Wenn 30 Prozent der Kinder keine Geschichten mehr vorgelesen bekommen, dann ist das nicht automatisch die „Not“ der Eltern. Kann auch sein, dass die Eltern selbst lieber an ihrem Handy herumtippen. Ich reite so beharrlich auf den Handys herum, weil die Dinger gigantisch Zeit fressen. Der Zwerg auf taz.de

Wer überfordert wen?

Hintergrund ist die gesellschaftliche Grundhaltung, die keinen gesteigerten Wert auf Bildungserfolge legt, sondern viel mehr darauf achtet, bloß niemanden zu überfordern. Kindern und Jugendlichen kann man das nicht anlasten, denn sie übernehmen die allgemeinen Erwartungen. Frauke Z. auf taz.de

@Frauke Z. Ich finde ihren Erklärungsansatz wirklich bedenkenswert. Doch es gibt auch einen ganz anderen: Wir leben in einer Welt der permanenten Überforderung und Ablenkung, in der Konzentration zerstreut wird und das Hamsterrad nicht zum Stillstand kommt. ADHS und Depression sind die Grundübel unserer Zivilisation und diese setzen schon bei jungen Menschen ein (oder bei deren Eltern).
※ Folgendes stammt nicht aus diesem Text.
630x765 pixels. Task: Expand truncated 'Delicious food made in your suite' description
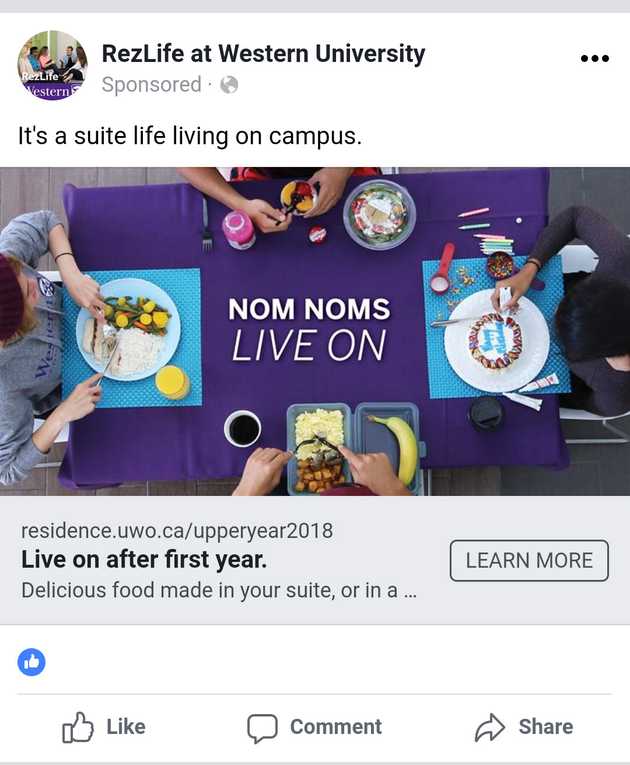click(219, 590)
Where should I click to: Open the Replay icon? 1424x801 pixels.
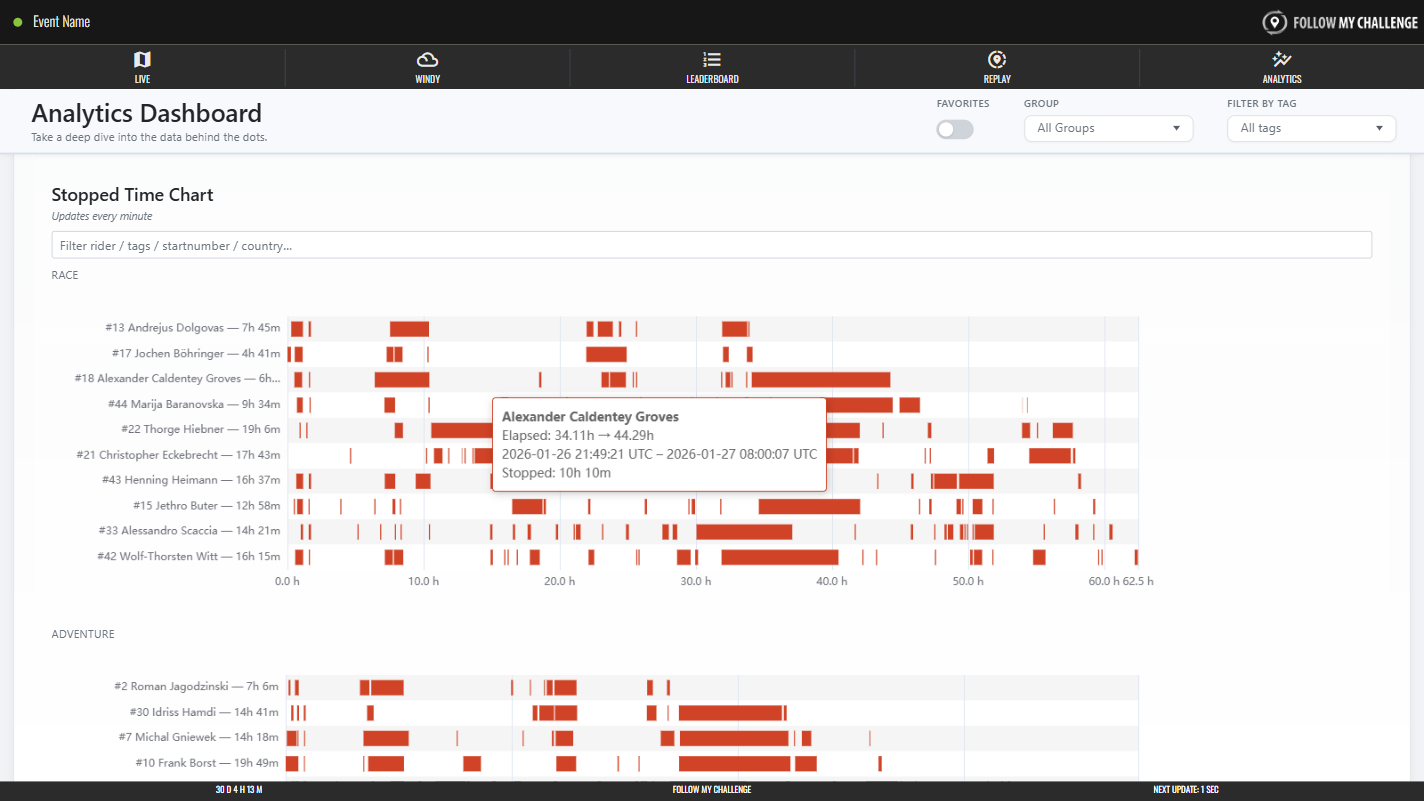[996, 60]
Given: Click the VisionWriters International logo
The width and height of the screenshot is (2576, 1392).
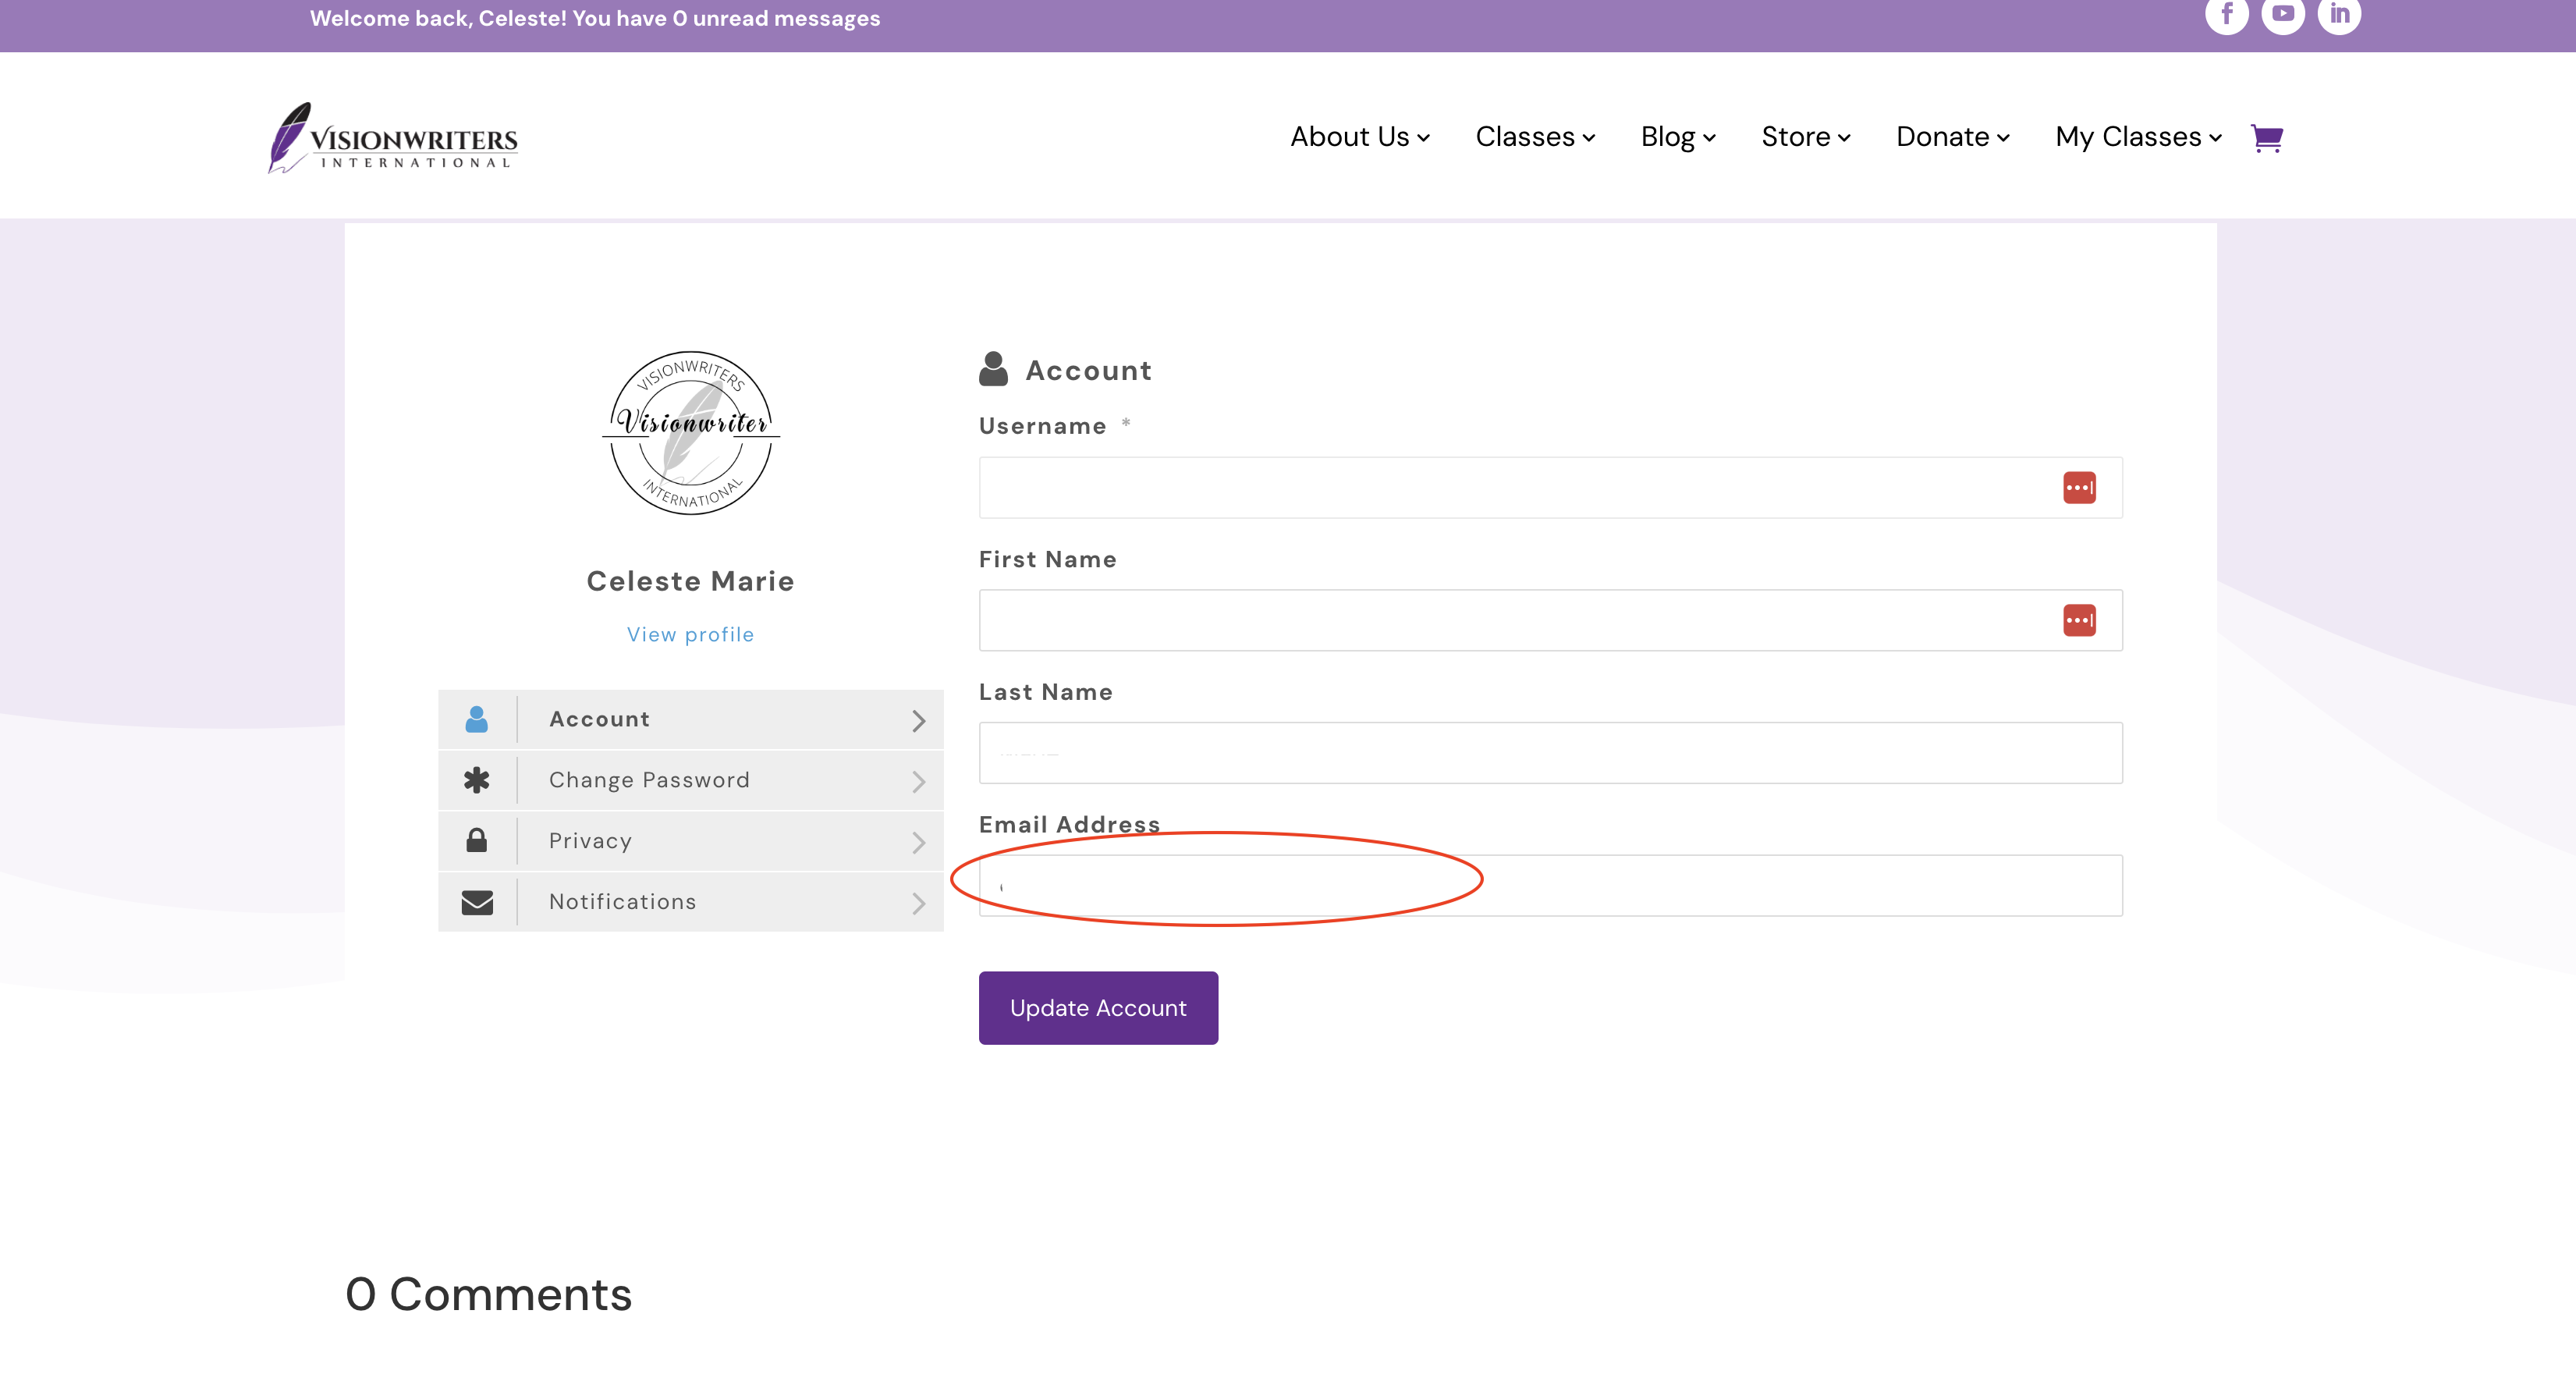Looking at the screenshot, I should point(393,138).
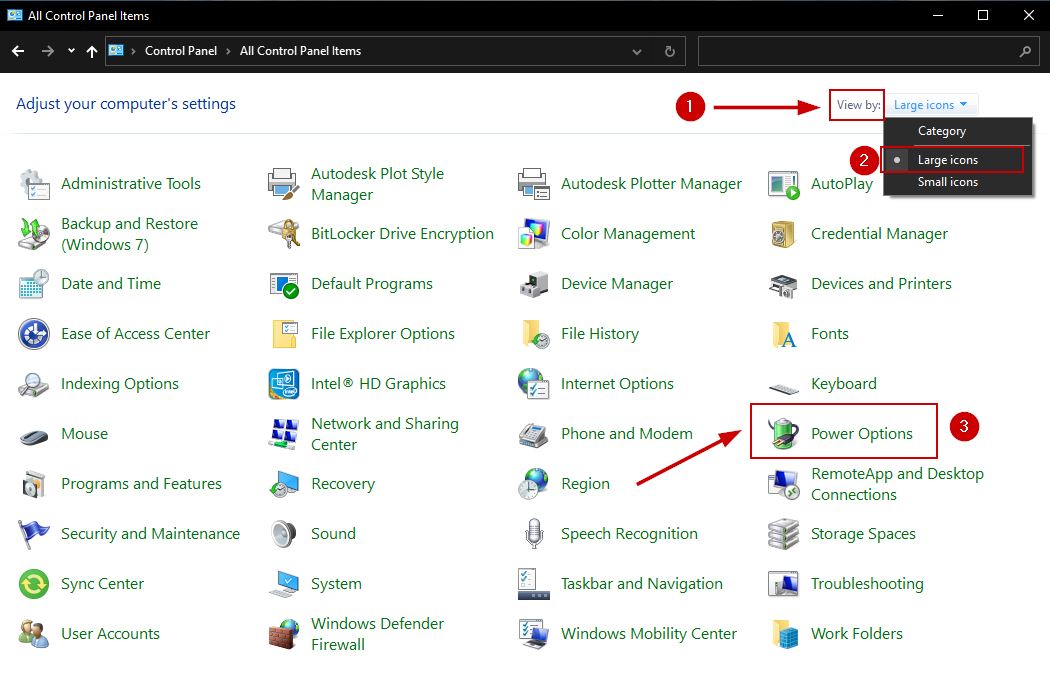
Task: Open the Power Options icon
Action: [784, 434]
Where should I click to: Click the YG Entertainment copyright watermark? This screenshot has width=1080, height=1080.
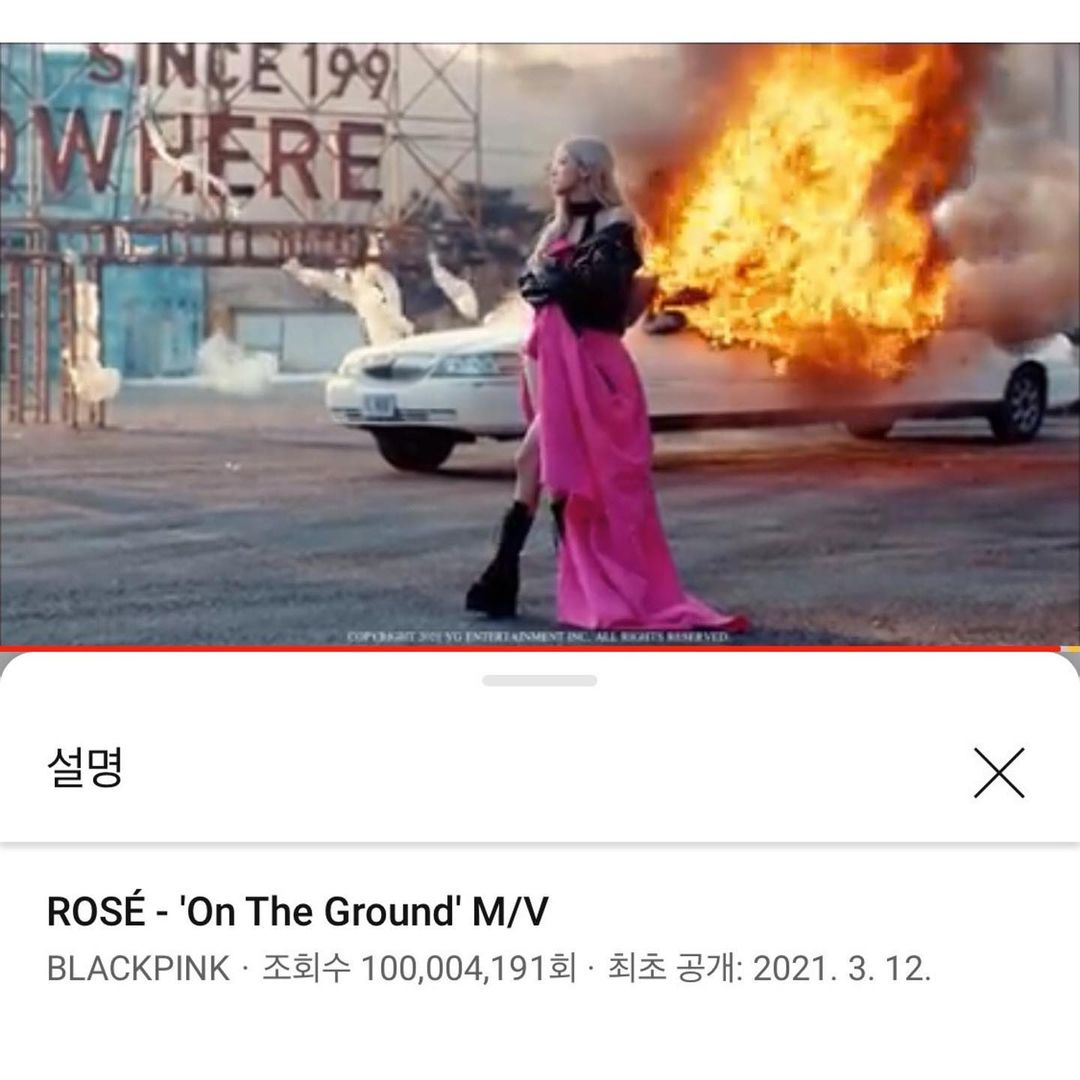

Es ist eine Angst vor dem Stillstand, die diese Generationen zunehmend fertigmacht und auch systemisch können wir nur noch mit immer weiter sich steigernder Geschwindigkeit die Balance halten. Es ist schwierig, in das sich so schnell drehende Rad einzuspringen. Manche haben von Anfang an keine Chance dazu. Was soll sie dann noch dazu motivieren, es zu versuchen? Niemand hält für sie das Rad an. JK83 auf taz.de

Kindern geht es schlecht

Ich war Lehrerin. Die schlechten Ergebnisse der Pisa-Studie sind erwartbar gewesen und „schuld“ ist nicht der oft hohe Migrantenkinder-Anteil in den Klassen, wie jetzt häufig zu hören ist. So wird die Misere nur evident. In den Berufsschulklassen meines Mannes sind Jugendliche aus Syrien oder Afghanistan oft „Leuchttürme“, weil sie lernen wollen und auch Ausbildungen annehmen, die nicht unbedingt ihren Traumvorstellungen entsprechen.

Die schlechten Ergebnisse sind Ausdruck eines viel umfassenderen Problems. Kindern geht es oft schlecht: Schlafmangel, viel zu wenig Bewegung, immer mehr Sprachstörungen, Konzentrationsprobleme, Übergewicht, Gewalt in der Familie, sexueller Missbrauch, zunehmend Inobhutnahmen, mangelhafte Grob- und Feinmotorik, wenig Allgemeinwissen, Depressionen, schlechte Zukunftsaussichten individuell und gesamt gesehen.

Die Probleme sind nicht allein durch bessere Schulen zu verändern. Eltern sind in der Verantwortung, Kitas, Schulen, Ärzte und Ärztinnen, Politiker:innen!